The impact of the development of connected objects on repairs, skills and training

Written by Pierre Sinodinos, on 06 February 2018

Most specialists insist that the development of connected objects, a development that began around 2010, should not only continue but also accelerate.

The Idate (Institute of Audiovisual and Telecommunications in Europe) estimates that there are currently 15 billion internet-connected objects in the world compared to only 4 billion in 2010, confirming the speed of this phenomenon. And these numbers are not stopping there, as according to a study conducted by Gartner and Idate in 2020, the number of connected objects in circulation worldwide will range between 50 and 80 billion. In other words, each person will own approximately 6 connected objects.

These figures allow us to measure the magnitude of the phenomenon and lead to questioning its impacts, including economic, technical, sociological, and institutional impacts.

As a consulting firm, it seemed appropriate to us, in such a context, to conduct a study aimed at identifying the impacts of the development of connected objects on service/maintenance activities, as these activities emerge as strategic not only from a technical and economic point of view but also from the perspective of essential societal issues such as energy efficiency and waste management (improving the durability and repairability of products in particular).

With this in mind, we conducted an exploratory study aimed at anticipating, by 2020, the impacts of the development of connected objects on service/maintenance jobs in six categories: Household Appliances, EGP (Energy, Gas, and Petroleum), IT, Health and Wellness, Smart Home, and Heating.

To ensure the validity of the results, this study relied on exchanges with a wide range of professionals and experts (nearly a hundred people interviewed). In addition to these interviews, we also conducted a series of data collection and statistical analyses.

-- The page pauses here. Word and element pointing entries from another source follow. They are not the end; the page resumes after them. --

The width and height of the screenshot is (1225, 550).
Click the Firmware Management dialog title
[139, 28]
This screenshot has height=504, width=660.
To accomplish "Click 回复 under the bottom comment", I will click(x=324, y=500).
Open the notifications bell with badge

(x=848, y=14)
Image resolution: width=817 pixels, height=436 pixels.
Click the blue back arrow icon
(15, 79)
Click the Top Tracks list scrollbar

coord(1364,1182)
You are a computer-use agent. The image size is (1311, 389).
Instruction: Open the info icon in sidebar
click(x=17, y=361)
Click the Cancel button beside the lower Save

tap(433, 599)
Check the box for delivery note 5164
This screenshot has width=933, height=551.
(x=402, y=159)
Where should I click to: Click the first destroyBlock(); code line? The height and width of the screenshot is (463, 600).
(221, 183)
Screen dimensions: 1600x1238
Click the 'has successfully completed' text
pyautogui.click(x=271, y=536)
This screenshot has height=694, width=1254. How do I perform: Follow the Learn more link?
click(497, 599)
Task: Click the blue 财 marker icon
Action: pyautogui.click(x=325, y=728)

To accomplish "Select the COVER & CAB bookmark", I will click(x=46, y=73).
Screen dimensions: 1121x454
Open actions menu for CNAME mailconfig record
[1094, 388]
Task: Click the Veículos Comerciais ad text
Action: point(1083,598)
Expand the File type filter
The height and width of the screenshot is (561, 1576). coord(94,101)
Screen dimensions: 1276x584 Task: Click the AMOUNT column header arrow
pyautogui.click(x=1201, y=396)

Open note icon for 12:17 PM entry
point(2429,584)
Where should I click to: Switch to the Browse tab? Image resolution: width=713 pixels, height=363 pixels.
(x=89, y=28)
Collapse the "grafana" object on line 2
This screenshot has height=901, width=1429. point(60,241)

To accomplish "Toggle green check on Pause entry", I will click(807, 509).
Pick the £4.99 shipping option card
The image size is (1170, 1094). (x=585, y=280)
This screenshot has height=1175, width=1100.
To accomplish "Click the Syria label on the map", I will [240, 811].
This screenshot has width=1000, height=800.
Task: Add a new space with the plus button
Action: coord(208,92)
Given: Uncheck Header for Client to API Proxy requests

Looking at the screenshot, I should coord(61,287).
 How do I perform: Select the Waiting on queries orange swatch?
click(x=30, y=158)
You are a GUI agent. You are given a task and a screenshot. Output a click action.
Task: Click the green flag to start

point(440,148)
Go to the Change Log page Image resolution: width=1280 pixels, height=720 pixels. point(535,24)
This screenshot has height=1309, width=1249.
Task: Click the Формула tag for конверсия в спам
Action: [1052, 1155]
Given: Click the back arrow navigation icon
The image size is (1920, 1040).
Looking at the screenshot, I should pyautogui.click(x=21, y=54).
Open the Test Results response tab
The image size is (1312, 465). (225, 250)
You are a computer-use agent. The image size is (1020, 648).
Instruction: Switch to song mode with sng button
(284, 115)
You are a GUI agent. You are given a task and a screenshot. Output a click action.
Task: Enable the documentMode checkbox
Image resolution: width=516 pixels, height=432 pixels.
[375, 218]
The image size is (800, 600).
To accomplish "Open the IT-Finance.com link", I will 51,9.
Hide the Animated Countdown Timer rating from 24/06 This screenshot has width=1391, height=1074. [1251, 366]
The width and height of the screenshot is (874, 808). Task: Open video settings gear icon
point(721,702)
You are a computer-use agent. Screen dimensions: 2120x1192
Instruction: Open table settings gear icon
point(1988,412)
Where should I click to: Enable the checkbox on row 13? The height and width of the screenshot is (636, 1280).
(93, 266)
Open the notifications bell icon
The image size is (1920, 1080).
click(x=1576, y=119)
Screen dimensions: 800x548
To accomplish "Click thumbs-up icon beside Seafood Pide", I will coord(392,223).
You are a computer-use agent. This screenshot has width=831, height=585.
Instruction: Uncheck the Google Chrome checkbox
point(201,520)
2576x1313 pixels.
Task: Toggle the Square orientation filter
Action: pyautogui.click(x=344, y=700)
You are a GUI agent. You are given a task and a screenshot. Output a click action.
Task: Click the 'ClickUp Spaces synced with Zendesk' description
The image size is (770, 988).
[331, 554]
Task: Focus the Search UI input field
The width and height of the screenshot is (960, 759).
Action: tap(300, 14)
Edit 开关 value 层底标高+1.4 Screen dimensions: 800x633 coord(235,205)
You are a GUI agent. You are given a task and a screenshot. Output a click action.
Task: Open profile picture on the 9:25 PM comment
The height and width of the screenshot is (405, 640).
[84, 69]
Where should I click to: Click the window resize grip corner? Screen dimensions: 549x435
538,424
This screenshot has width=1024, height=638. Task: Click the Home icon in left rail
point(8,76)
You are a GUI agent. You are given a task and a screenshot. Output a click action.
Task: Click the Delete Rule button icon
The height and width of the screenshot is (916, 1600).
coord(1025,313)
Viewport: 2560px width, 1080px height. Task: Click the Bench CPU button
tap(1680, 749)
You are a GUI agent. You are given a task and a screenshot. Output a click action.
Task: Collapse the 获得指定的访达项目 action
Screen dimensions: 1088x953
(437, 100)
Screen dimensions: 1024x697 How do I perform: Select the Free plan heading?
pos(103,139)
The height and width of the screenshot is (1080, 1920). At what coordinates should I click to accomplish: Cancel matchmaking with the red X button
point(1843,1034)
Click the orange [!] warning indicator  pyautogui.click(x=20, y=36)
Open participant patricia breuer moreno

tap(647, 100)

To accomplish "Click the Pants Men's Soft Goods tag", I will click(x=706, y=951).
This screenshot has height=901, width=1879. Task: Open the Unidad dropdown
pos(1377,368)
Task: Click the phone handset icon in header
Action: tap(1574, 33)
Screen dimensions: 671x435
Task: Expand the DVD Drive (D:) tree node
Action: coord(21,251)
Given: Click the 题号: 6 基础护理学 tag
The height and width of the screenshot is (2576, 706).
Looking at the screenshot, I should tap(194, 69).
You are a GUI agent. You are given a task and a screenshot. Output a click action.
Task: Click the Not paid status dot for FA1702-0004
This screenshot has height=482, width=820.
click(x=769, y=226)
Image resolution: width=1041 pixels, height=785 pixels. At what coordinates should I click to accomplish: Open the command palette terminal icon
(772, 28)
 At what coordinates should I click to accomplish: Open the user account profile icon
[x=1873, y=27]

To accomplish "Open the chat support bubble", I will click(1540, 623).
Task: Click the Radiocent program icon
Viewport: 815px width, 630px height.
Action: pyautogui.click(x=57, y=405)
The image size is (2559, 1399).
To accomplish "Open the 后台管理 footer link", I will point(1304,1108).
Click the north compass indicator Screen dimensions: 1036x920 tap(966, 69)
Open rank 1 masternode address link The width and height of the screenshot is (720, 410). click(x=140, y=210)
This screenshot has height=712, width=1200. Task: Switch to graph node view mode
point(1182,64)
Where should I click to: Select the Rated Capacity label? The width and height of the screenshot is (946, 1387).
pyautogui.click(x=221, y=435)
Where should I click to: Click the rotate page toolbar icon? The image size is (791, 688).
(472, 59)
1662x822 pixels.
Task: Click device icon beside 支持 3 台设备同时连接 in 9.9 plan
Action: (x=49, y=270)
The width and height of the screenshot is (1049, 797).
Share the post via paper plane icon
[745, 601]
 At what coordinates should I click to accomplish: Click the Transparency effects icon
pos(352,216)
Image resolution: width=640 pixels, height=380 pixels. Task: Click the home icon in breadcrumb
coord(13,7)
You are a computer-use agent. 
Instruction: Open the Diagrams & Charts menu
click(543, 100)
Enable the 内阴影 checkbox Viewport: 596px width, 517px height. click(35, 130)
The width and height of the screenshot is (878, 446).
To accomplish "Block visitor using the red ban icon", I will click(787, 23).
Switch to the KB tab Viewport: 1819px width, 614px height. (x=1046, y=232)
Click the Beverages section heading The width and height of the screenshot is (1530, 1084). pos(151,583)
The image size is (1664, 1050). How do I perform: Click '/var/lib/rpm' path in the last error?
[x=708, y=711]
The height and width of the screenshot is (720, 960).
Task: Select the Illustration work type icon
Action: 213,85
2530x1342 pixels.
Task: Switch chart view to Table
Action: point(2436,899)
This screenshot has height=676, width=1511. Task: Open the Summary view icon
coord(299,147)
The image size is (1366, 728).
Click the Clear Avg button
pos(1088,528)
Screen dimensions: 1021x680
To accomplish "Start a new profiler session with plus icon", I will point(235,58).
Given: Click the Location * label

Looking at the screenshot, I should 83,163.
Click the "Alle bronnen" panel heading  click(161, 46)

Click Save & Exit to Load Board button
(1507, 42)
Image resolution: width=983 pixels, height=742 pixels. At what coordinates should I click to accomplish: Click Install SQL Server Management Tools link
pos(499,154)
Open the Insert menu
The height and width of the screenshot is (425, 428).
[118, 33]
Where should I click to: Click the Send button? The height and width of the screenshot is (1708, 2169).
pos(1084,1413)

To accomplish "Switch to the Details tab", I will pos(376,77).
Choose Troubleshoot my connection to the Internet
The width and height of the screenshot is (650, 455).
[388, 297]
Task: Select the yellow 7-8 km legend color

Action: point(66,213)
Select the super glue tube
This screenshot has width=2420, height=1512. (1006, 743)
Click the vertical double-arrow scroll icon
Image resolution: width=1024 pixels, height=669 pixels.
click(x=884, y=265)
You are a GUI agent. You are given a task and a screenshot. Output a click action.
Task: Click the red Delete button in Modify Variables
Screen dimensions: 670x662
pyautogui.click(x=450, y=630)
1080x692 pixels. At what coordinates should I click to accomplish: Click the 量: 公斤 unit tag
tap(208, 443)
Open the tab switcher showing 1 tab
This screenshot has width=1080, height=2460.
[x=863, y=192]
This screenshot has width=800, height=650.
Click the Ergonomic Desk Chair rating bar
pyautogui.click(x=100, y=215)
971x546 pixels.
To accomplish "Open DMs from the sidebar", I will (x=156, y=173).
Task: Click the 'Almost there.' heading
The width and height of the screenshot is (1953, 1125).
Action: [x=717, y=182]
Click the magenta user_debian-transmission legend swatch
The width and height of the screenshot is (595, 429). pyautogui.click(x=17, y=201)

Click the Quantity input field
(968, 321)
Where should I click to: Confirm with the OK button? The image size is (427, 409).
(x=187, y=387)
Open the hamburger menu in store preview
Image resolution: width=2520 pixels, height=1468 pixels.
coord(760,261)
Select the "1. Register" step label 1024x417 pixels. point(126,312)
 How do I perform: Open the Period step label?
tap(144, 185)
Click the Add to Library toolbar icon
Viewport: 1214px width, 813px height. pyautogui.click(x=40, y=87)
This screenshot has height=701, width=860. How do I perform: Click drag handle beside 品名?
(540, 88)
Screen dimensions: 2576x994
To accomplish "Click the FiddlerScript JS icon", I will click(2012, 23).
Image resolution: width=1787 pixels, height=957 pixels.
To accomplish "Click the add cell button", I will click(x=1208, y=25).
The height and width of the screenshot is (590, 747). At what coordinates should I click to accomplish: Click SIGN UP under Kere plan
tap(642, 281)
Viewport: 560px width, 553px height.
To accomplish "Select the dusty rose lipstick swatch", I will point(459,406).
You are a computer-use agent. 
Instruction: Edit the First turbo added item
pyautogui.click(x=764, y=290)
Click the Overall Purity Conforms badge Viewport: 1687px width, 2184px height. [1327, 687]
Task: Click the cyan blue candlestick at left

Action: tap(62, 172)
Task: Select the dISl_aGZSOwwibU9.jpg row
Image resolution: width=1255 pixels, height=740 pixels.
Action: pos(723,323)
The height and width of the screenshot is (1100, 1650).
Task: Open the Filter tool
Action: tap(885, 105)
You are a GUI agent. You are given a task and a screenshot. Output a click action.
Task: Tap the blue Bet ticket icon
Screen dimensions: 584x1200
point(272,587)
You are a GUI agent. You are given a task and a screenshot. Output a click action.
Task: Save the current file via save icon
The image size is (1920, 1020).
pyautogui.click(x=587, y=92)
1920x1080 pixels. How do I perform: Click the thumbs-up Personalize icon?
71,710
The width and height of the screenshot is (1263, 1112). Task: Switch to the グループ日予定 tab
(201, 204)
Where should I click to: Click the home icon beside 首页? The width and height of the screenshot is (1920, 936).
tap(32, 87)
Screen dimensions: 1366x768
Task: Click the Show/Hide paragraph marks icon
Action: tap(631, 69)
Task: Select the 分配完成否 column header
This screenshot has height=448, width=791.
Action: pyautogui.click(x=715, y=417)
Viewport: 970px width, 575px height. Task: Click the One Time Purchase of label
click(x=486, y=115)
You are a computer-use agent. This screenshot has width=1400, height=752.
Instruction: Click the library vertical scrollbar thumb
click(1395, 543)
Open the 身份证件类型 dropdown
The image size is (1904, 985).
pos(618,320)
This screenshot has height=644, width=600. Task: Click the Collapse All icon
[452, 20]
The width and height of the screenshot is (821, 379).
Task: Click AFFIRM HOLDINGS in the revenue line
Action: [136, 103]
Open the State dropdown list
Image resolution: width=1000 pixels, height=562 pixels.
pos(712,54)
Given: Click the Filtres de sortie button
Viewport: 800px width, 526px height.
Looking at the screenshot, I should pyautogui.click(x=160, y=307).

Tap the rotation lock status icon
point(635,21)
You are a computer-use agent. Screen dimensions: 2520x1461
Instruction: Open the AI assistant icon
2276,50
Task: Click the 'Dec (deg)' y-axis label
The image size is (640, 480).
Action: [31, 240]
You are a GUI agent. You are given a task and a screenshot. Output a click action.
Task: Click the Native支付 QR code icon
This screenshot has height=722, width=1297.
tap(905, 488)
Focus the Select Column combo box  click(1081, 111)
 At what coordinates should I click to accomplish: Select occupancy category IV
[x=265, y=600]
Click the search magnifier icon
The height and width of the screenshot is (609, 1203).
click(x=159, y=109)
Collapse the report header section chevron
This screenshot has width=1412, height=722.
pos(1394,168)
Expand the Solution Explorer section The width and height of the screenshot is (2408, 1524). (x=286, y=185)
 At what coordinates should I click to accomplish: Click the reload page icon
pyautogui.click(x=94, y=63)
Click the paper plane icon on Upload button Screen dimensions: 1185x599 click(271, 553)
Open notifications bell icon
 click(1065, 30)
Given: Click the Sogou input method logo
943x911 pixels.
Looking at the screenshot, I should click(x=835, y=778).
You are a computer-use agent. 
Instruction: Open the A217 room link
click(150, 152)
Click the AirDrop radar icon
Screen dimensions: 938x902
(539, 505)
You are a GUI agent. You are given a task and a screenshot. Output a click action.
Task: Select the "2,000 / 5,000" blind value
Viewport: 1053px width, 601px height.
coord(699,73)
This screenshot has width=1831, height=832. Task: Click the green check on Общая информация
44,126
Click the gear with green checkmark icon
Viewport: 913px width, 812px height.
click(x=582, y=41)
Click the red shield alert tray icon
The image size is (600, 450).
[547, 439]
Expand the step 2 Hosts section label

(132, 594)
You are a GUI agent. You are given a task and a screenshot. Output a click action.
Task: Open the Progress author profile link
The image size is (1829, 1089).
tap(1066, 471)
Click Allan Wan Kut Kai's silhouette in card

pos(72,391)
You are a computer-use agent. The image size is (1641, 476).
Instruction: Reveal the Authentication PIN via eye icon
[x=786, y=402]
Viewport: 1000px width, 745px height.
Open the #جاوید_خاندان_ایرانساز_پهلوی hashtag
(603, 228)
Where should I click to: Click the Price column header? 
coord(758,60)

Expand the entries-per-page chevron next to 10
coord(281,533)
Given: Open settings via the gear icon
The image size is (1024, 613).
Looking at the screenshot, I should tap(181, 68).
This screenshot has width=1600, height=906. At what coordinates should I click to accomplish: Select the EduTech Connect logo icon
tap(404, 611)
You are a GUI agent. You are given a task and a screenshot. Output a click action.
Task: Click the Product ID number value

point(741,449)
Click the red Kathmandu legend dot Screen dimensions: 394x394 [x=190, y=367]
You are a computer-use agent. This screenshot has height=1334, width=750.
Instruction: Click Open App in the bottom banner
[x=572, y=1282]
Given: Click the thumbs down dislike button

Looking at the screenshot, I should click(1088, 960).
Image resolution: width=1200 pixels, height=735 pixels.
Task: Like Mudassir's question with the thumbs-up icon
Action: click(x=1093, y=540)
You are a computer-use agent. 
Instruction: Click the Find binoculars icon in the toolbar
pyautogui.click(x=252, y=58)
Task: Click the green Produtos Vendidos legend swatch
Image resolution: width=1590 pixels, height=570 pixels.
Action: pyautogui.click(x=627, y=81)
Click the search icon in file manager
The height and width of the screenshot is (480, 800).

This study should help the authorities responsible for managing employment in the six targeted professional families to better understand the risks and opportunities generated by the development of connected objects. It demonstrates, indeed, that while this development will likely have only a small impact on employment levels (tendency towards stability, or even decrease), it should, however, lead to significant changes in job content and required skills (necessary mastery of a new field of knowledge and skills, breaking down of knowledge and skills barriers, development of versatility, mastery of new tools...).

There would thus be, in the long term, a risk of skills mismatch, a mismatch that could compromise the expected development dynamic. Hence the recommendations formulated at the conclusion of the study aimed at addressing this risk.